● Excerpted passage
+-------+
Transforming an array with a unary function

I want to call a certain 1-to-1 arithmetic operation on every element in an array and store the output to another array. Is there a generic way to do this where I would only need to write the unary function?

Alternatively, if I need to write my own kernel to do this, can the unary function somehow be passed as e.g. a template argument, or something else determined at compile time? To optimize the kernel I would likely do some loop unrolling etc so it would be nice to only have to write a generic kernel and simply plug-and-play different unary functions at compile time to get the same optimized behaviour.

one possible generic method:

thrust::transform

[url]GitHub - NVIDIA/thrust: The C++ parallel algorithms library.
+-------+
● Record excerpts

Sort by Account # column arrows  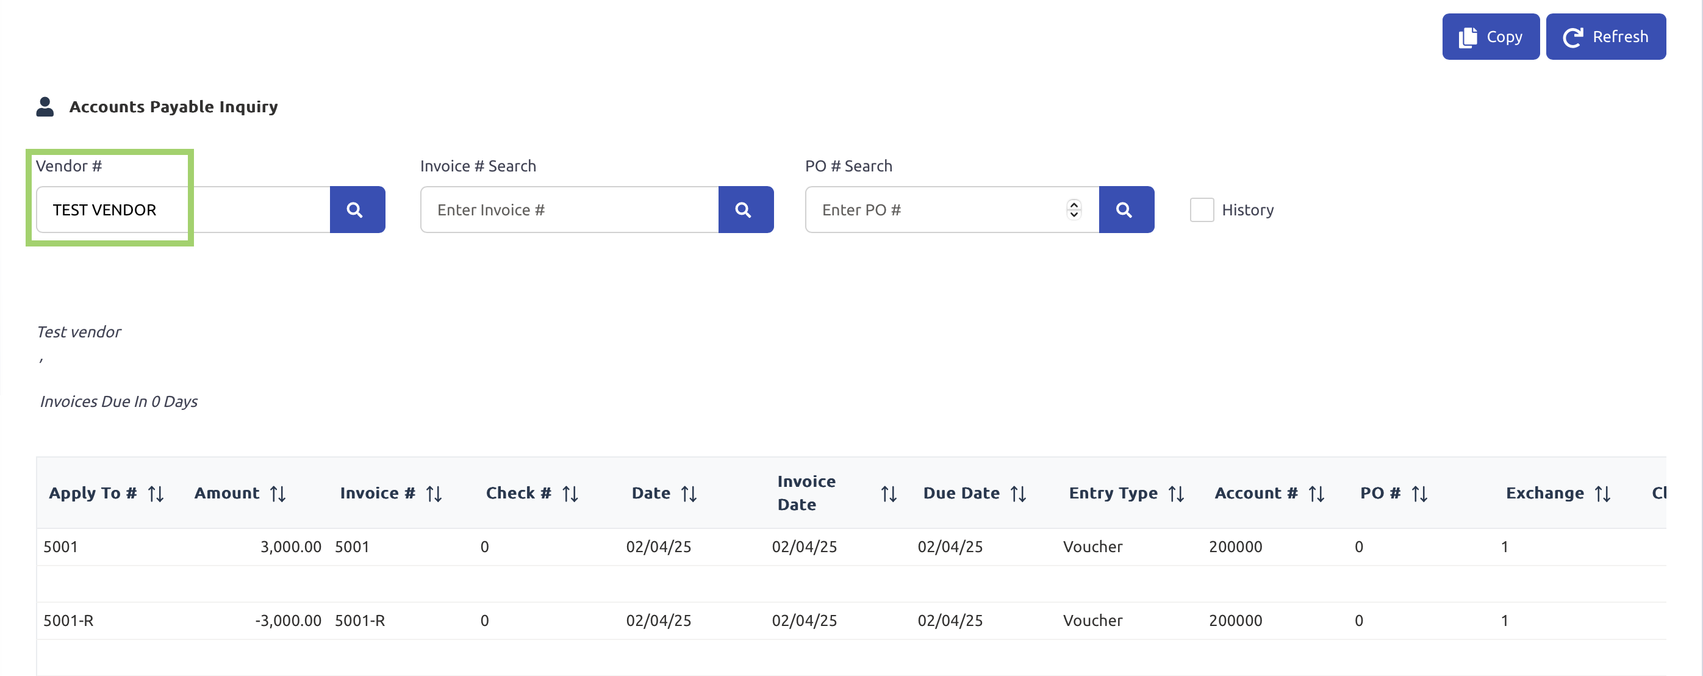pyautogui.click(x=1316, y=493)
+-------+
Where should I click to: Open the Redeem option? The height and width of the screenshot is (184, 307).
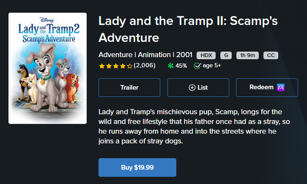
+-------+
● Set task 1
Answer these about the thread on transforming an array with a unary function:
(a) Where does the asker want the output of the operation stored?
(b) What does the asker suggest the unary function could be passed as?
(c) What generic method does the reply offer?
● Set task 2
Carry on the forum thread about transforming an array with a unary function, starting after its last line.

● Reply 1
(a) In another array.
(b) As a template argument, or something else determined at compile time.
(c) thrust::transform.

● Reply 2
Passing a function to a kernel:
There are multiple possible approaches to passing the function to be executed. It can be done with templating:

https://stackoverflow.com/questions/34879789/thrust-transform-throws-error-bulk-kernel-by-value-an-illegal-memory-access-w

but I think you could also say that this would be a canonical use for device lambda expressions:

[url]https://devblogs.nvidia.com/parallelforall/new-features-cuda-7-5/[/url]

[url]https://devblogs.nvidia.com/parallelforall/new-compiler-features-cuda-8/[/url]

I think I want to go the lambda route. Does passing a lambda as a template argument to a device function work the same as it does for regular C++11 lambdas? Does the lambda itself need to be declared with device?

Yes.

Yes.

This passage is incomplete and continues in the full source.